▶

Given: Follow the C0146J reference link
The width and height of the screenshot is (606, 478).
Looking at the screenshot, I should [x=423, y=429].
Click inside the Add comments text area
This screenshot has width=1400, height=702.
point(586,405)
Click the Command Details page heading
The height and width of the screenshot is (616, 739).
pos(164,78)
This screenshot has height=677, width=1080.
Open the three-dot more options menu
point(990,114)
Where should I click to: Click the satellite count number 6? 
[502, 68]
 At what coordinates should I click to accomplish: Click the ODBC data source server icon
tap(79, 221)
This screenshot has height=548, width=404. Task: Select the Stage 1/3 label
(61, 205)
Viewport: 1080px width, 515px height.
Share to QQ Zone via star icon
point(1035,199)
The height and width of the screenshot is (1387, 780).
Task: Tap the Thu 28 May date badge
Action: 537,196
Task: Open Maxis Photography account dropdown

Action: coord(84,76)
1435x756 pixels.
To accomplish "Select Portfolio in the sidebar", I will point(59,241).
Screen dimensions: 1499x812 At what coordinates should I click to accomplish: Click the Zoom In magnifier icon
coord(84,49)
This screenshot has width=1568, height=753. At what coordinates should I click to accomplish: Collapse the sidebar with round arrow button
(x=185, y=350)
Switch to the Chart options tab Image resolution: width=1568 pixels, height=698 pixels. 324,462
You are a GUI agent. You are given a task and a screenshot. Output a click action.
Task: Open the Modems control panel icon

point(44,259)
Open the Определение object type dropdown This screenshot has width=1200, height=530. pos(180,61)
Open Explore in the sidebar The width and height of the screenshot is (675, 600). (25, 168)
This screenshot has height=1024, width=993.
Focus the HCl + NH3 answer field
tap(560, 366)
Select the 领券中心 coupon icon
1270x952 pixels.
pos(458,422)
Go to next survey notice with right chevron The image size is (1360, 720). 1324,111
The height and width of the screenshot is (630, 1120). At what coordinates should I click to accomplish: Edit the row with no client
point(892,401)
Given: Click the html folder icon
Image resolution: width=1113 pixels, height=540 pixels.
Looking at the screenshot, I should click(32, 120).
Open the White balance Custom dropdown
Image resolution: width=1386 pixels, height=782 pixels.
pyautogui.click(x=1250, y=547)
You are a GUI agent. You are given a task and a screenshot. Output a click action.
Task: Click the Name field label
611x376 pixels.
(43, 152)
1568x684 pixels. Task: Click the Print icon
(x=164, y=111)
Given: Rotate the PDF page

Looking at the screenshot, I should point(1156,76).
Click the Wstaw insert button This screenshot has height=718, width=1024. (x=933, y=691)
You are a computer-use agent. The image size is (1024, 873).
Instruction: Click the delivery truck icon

◀

■ Try it: Produce a verbatim transcription of the entries above.

■ Your solution:
Given: Follow the C0146J reference link
The width and height of the screenshot is (606, 478).
Looking at the screenshot, I should [x=423, y=429].
Click inside the Add comments text area
This screenshot has width=1400, height=702.
point(586,405)
Click the Command Details page heading
The height and width of the screenshot is (616, 739).
pos(164,78)
This screenshot has height=677, width=1080.
Open the three-dot more options menu
point(990,114)
Where should I click to: Click the satellite count number 6? 
[502, 68]
 At what coordinates should I click to accomplish: Click the ODBC data source server icon
tap(79, 221)
This screenshot has height=548, width=404. Task: Select the Stage 1/3 label
(61, 205)
Viewport: 1080px width, 515px height.
Share to QQ Zone via star icon
point(1035,199)
The height and width of the screenshot is (1387, 780).
Task: Tap the Thu 28 May date badge
Action: 537,196
Task: Open Maxis Photography account dropdown

Action: coord(84,76)
1435x756 pixels.
To accomplish "Select Portfolio in the sidebar", I will point(59,241).
Screen dimensions: 1499x812 At what coordinates should I click to accomplish: Click the Zoom In magnifier icon
coord(84,49)
This screenshot has width=1568, height=753. At what coordinates should I click to accomplish: Collapse the sidebar with round arrow button
(x=185, y=350)
Switch to the Chart options tab Image resolution: width=1568 pixels, height=698 pixels. 324,462
You are a GUI agent. You are given a task and a screenshot. Output a click action.
Task: Open the Modems control panel icon

point(44,259)
Open the Определение object type dropdown This screenshot has width=1200, height=530. pos(180,61)
Open Explore in the sidebar The width and height of the screenshot is (675, 600). (25, 168)
This screenshot has height=1024, width=993.
Focus the HCl + NH3 answer field
tap(560, 366)
Select the 领券中心 coupon icon
1270x952 pixels.
pos(458,422)
Go to next survey notice with right chevron The image size is (1360, 720). 1324,111
The height and width of the screenshot is (630, 1120). At what coordinates should I click to accomplish: Edit the row with no client
point(892,401)
Given: Click the html folder icon
Image resolution: width=1113 pixels, height=540 pixels.
Looking at the screenshot, I should click(32, 120).
Open the White balance Custom dropdown
Image resolution: width=1386 pixels, height=782 pixels.
pyautogui.click(x=1250, y=547)
You are a GUI agent. You are given a task and a screenshot. Output a click action.
Task: Click the Name field label
611x376 pixels.
(43, 152)
1568x684 pixels. Task: Click the Print icon
(x=164, y=111)
Given: Rotate the PDF page

Looking at the screenshot, I should point(1156,76).
Click the Wstaw insert button This screenshot has height=718, width=1024. (x=933, y=691)
You are a computer-use agent. The image size is (1024, 873).
Instruction: Click the delivery truck icon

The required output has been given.